__EXERCISE BRIEF__: The line containing "Where should I" and each line after it, through the final line of the data, are to be retyped exactly, with pictures left out.

[[ INFORMATION PROVIDED open ]]

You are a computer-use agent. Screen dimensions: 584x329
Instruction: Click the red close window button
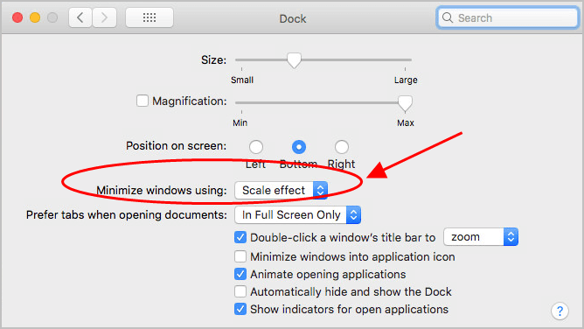pos(17,18)
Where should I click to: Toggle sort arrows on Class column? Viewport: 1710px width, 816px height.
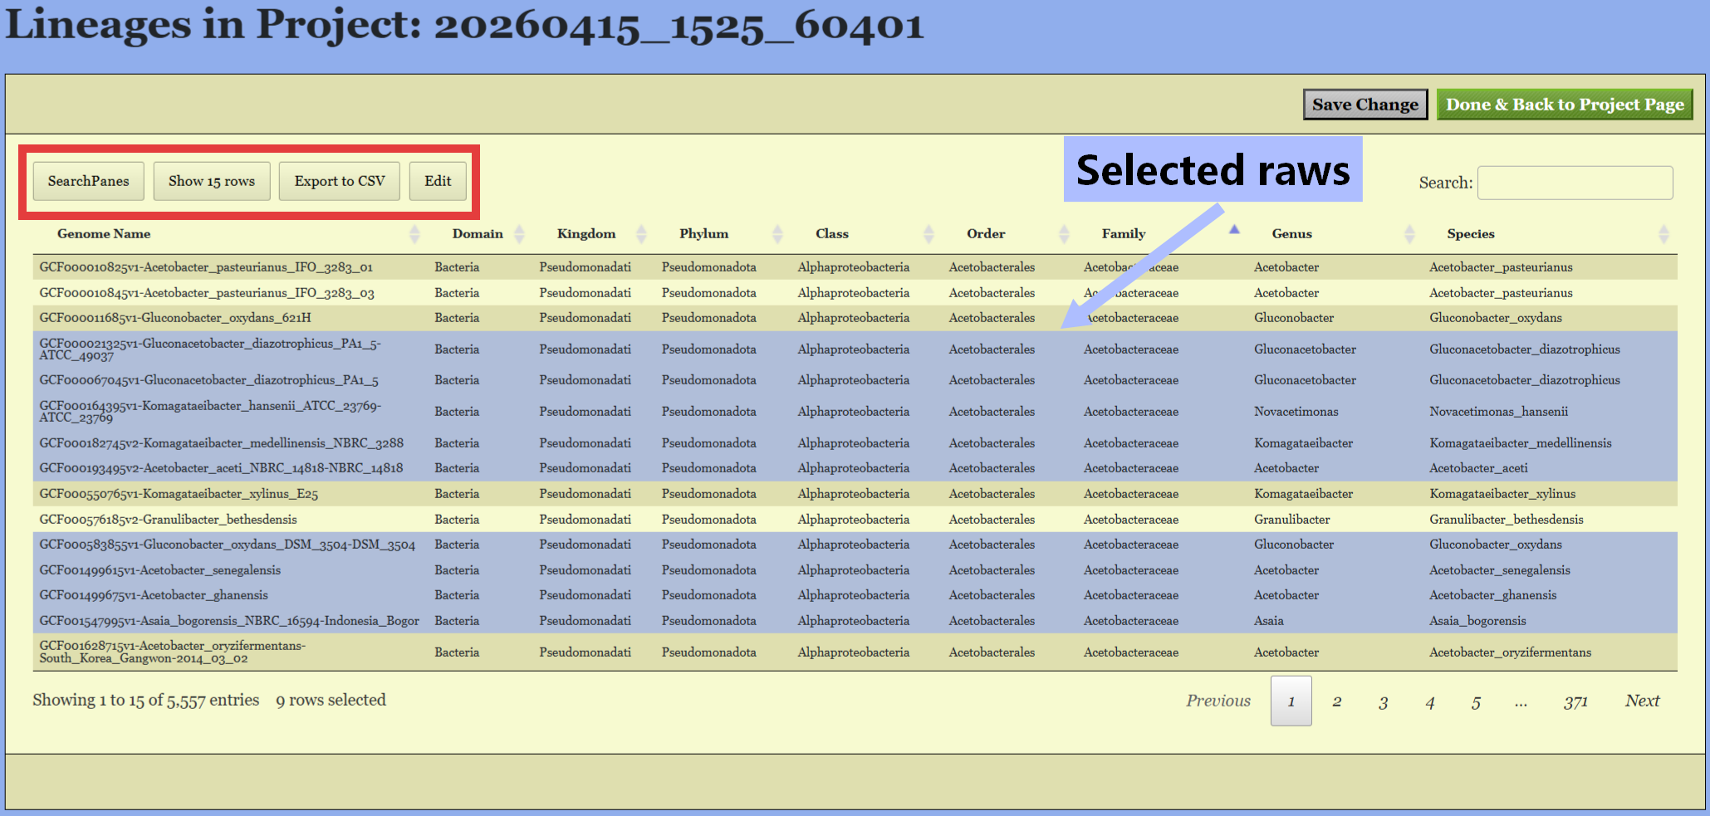[x=928, y=234]
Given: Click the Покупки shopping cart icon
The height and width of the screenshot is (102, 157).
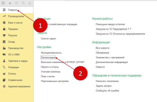Looking at the screenshot, I should click(x=4, y=35).
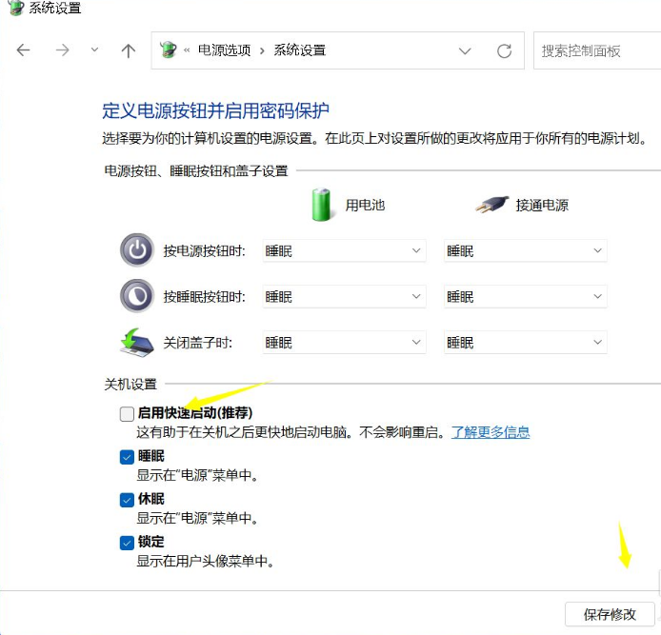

[[ INFORMATION PROVIDED closed ]]

__SOLUTION BELOW__:
Where should I click to: Toggle sort arrows on Class column? Viewport: 1710px width, 816px height.
[x=928, y=234]
Given: Click the Покупки shopping cart icon
The height and width of the screenshot is (102, 157).
Looking at the screenshot, I should click(x=4, y=35).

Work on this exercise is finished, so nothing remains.